Look at your plan daily
When you have a written plan, look at it every day. Pin it up on the wall in front of your desk or tape it to your bathroom mirror. Having it in front of you will be a conscious reminder that will keep your mind focused on your destination. In addition, just seeing it there, even if you do not get a chance to read it each day, will allow your subconscious mind to act on bringing new ideas into your conscious awareness that will help you improve upon your action plan. Looking at it frequently will also keep you aware of those plateau stages when you hit them and if you need to alter your destination or change it altogether.
Your personal life versus your career life
Many people make the big mistake of getting so caught up in their careers that they forget about their personal lives. I did that for a while. My life became my work. I had lost who I was as a person. That was mostly because I never learned to listen to my heart voice, so I never knew what I really wanted. I chased after other people's idea of success for a lot of years. I had become a combination of all those people I thought I wanted to be like. When I finally stopped running the race to nowhere, I realized just how much I had shut off my feelings and shut out my family and friends.
This is the danger that awaits anyone who is embarking on a new career, especially a career in advertising. Because advertising is so demanding, it is easy to get totally enmeshed in it. So when you know what you want and decide on your destination, think about how it will impact your personal life.
I once knew a woman who began her career working in a mid-sized local agency. She went from being a paste-up artist to an art director in three years. She loved her work and was very good at it. Then she decided that she was not being challenged enough. She wanted the thrill and excitement of working on big, national ad campaigns and million dollar commercials. She knew that she would have to go to Boston or New York for those accounts. So she opted for Boston. She got a job with a big agency and was delighted. At last her career would get off the ground.

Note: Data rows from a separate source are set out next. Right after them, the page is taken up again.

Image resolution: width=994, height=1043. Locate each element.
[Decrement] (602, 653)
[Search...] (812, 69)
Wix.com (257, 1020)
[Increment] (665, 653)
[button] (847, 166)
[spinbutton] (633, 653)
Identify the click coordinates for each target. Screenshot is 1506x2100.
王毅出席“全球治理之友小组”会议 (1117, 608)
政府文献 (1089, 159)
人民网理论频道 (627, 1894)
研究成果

Then I heard from her about eight months later. She was miserable. "Advertising wasn't fun anymore," she said. The pressure in an agency of this size was unbearable for her. "When you're working on multi-million dollar projects, one little mistake, one little oversight could cost the agency hundreds of thousands of dollars," she told me. She also said that she could not sleep at night, her fiancée broke off their engagement because he thought she was married to her job, and her doctor told her she had an ulcer. So be careful what you want and what you wish for. Sometimes the best of all possible worlds is right in your own backyard.
You are on your own
You have now come to the end of the book. I have shared with you everything I know about how to get a job in advertising and how to keep it. One last lithe bit of advice that I would like to pass along to you is something that I read when I was first starting out. It is called the Golden Rule of Success: Do not do unto others as you would have them do unto you. It took a long time for me to understand exactly what that expression meant, but now I finally understand it. It means that how you may want to be treated by others is not necessarily how other people want to be treated by you.
We often make the mistake of thinking we are doing something wonderful for someone-an unrequested good deed-only to discover that all our efforts went unappreciated. In fact, sometimes our efforts were downright scorned at by the recipient. Why, we wonder? And then off we go in a huff thinking that people are so ungrateful. This happens not only with friends and family but also with co-workers and bosses. We want to help them out, be supportive, do nice things. But then it backfires. They think we are butting in or being presumptuous. Before you take the initiative to lend a helping hand to a co-worker or boss or business associate, save yourself some aggravation and ask if that person would like to have that done. Ask if that is something that would help, or if there is something else you could do instead.
Remembering this simple golden rule will keep you in harmony with those around you at the office and out in the business community where friends often try to help each other. In the end, I think you will find that true success is measured by not only the quality of your relationship with yourself, but your relationship with others.